Though the records contain pictures, copy none of them; repeat exactly the lines from the one with "You are a computer-use" to the end.

::: Extracted data

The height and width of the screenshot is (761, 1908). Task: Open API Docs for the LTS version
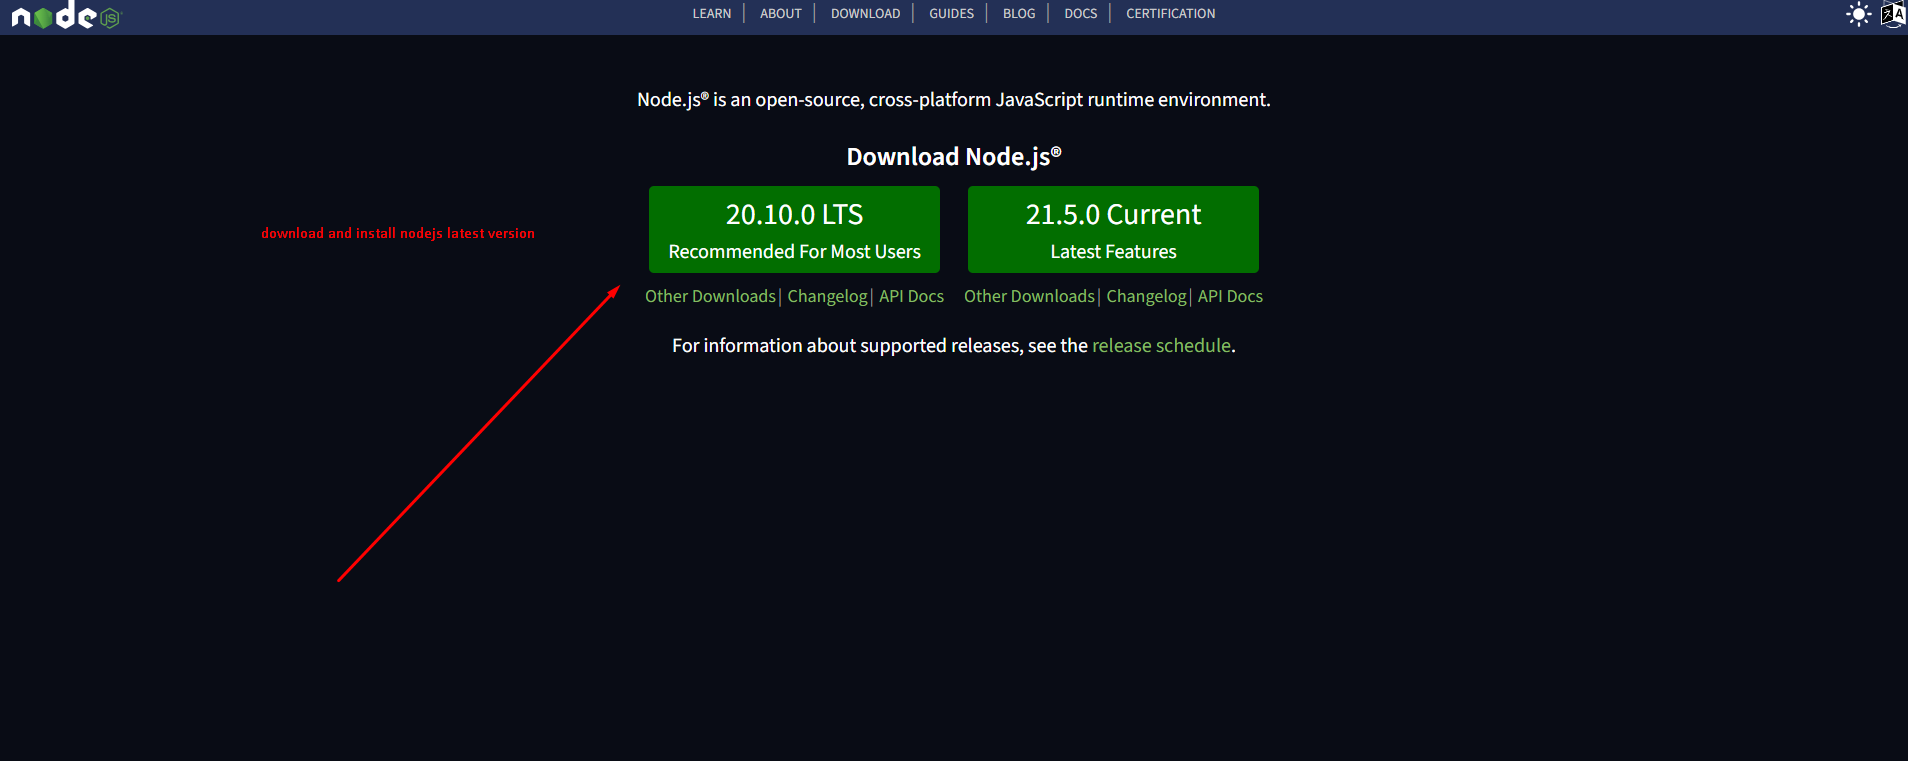coord(911,296)
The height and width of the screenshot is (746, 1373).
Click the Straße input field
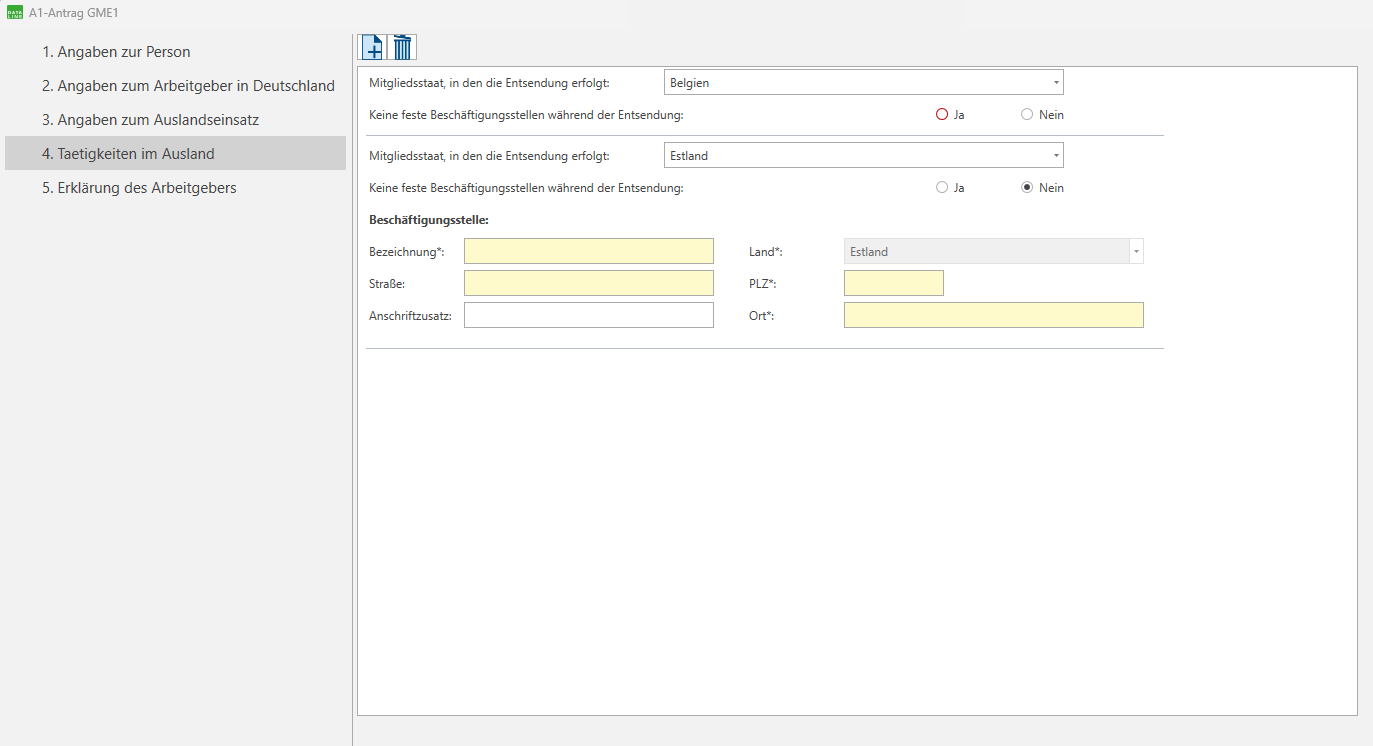pos(588,284)
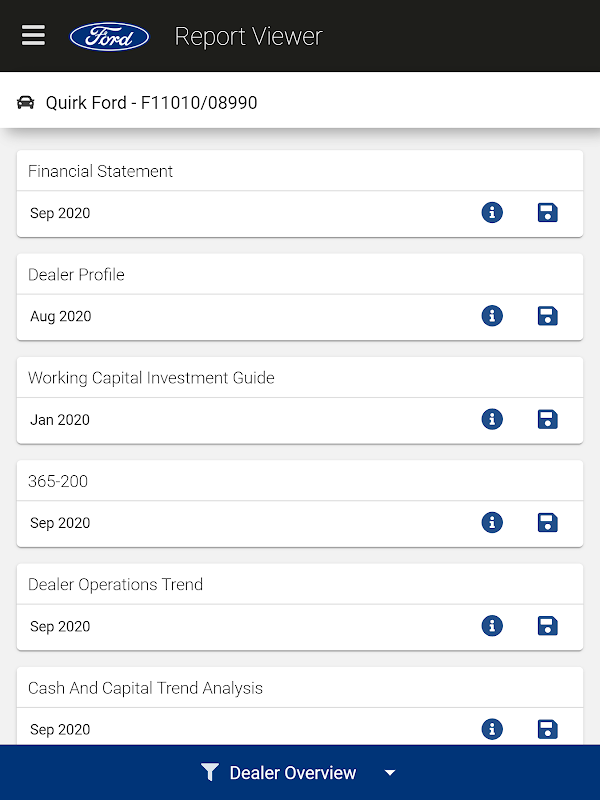This screenshot has width=600, height=800.
Task: Show info for 365-200 report
Action: [x=492, y=522]
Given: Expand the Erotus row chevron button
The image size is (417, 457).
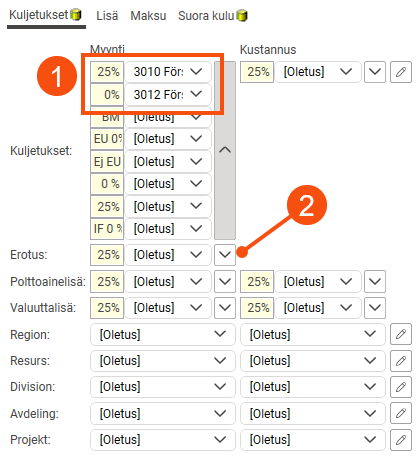Looking at the screenshot, I should 225,255.
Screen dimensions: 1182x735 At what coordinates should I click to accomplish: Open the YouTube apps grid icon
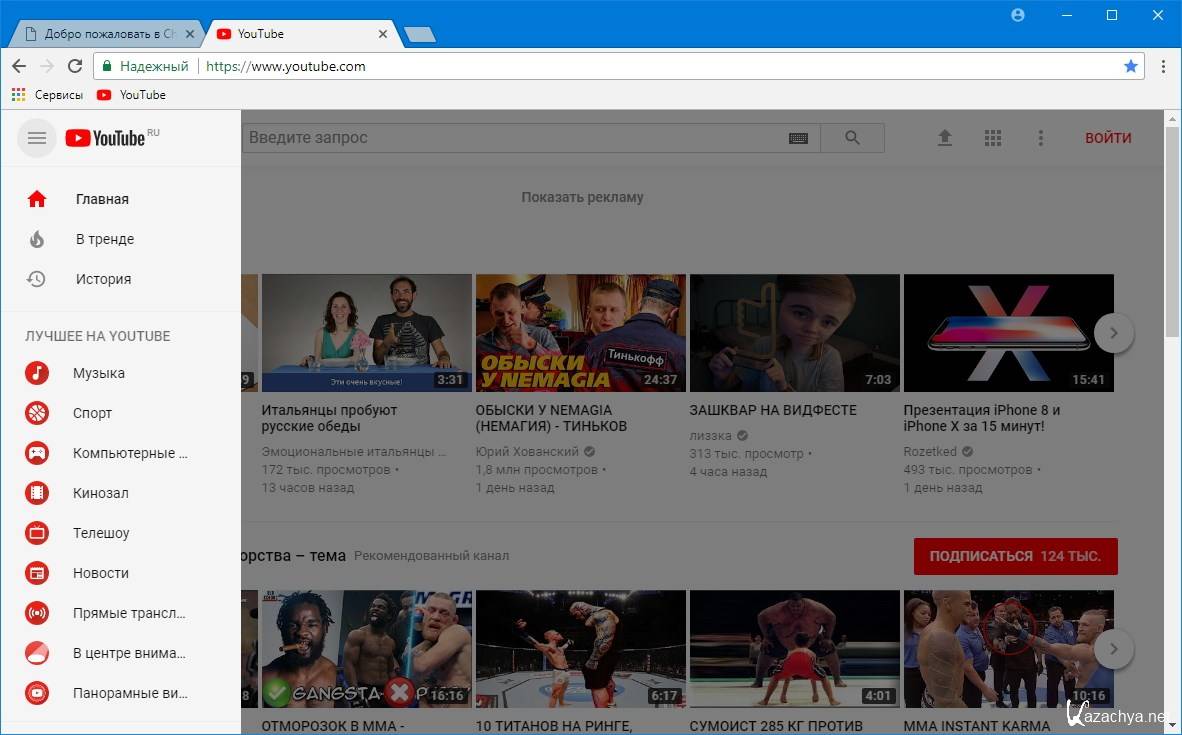pos(993,138)

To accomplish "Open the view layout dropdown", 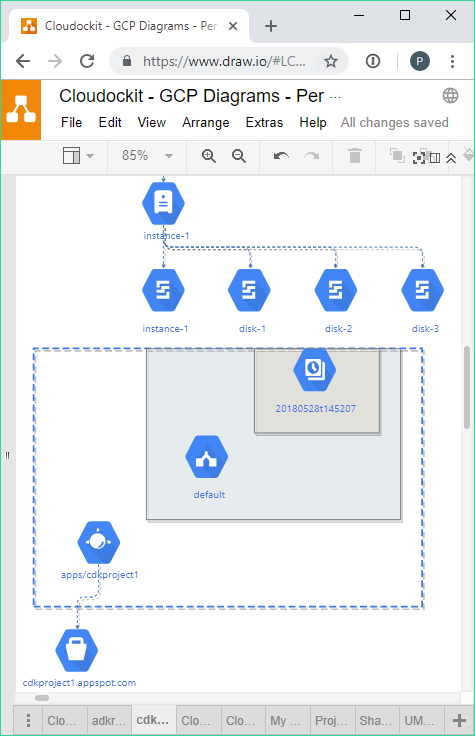I will [78, 155].
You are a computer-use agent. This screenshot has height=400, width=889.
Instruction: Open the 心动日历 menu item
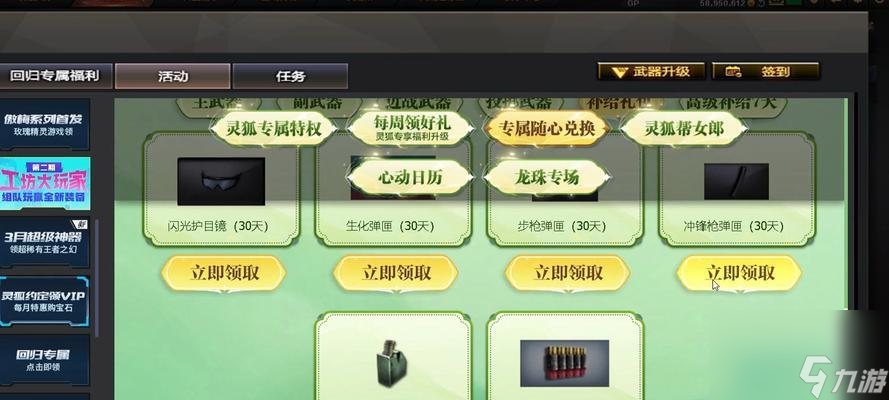tap(410, 177)
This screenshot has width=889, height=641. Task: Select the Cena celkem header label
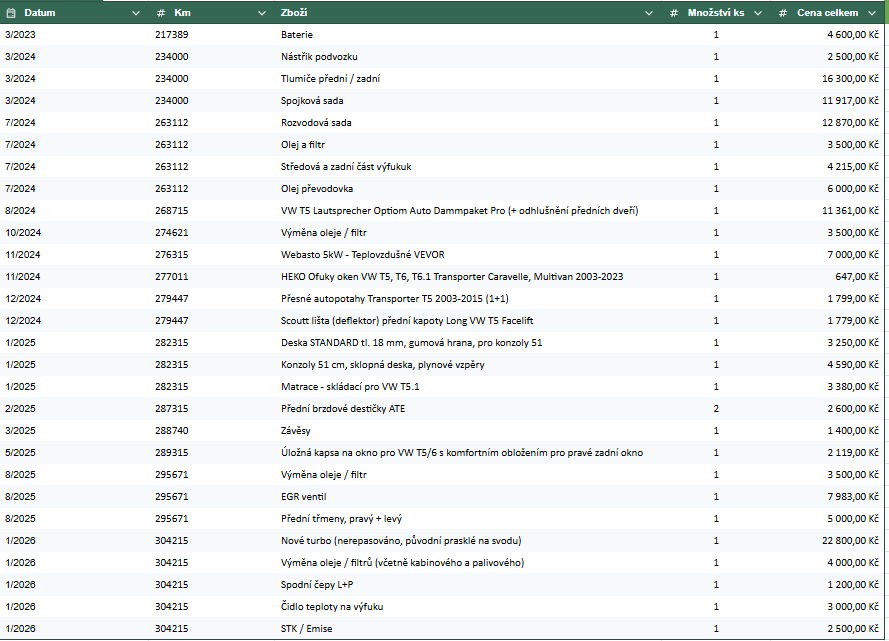coord(826,13)
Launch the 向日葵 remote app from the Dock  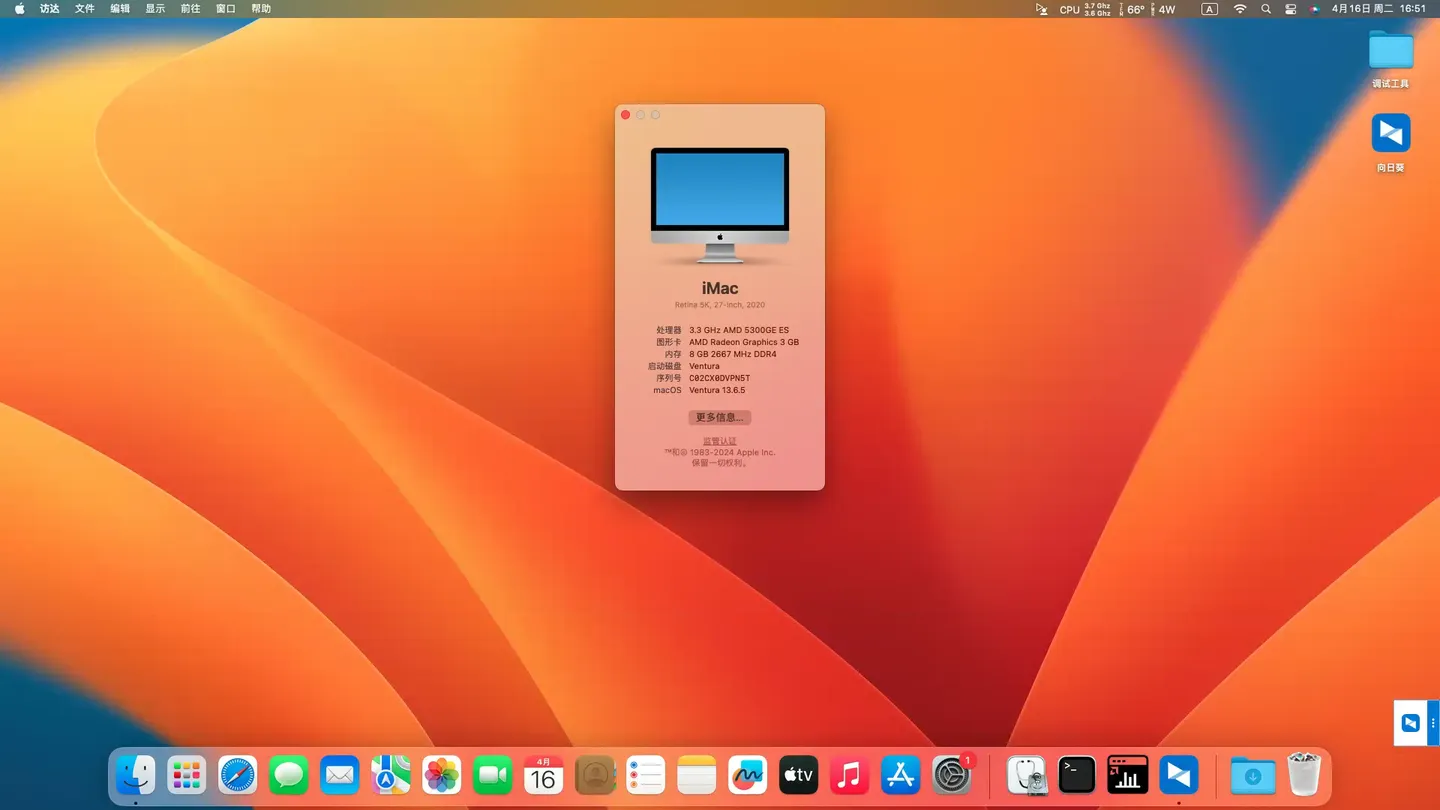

::::::

- **Result of this exercise**:
You are a computer-use agent. This screenshot has height=400, width=889.
Instruction: Open the 心动日历 menu item
tap(410, 177)
This screenshot has width=889, height=641. Task: Select the Cena celkem header label
coord(826,13)
Launch the 向日葵 remote app from the Dock  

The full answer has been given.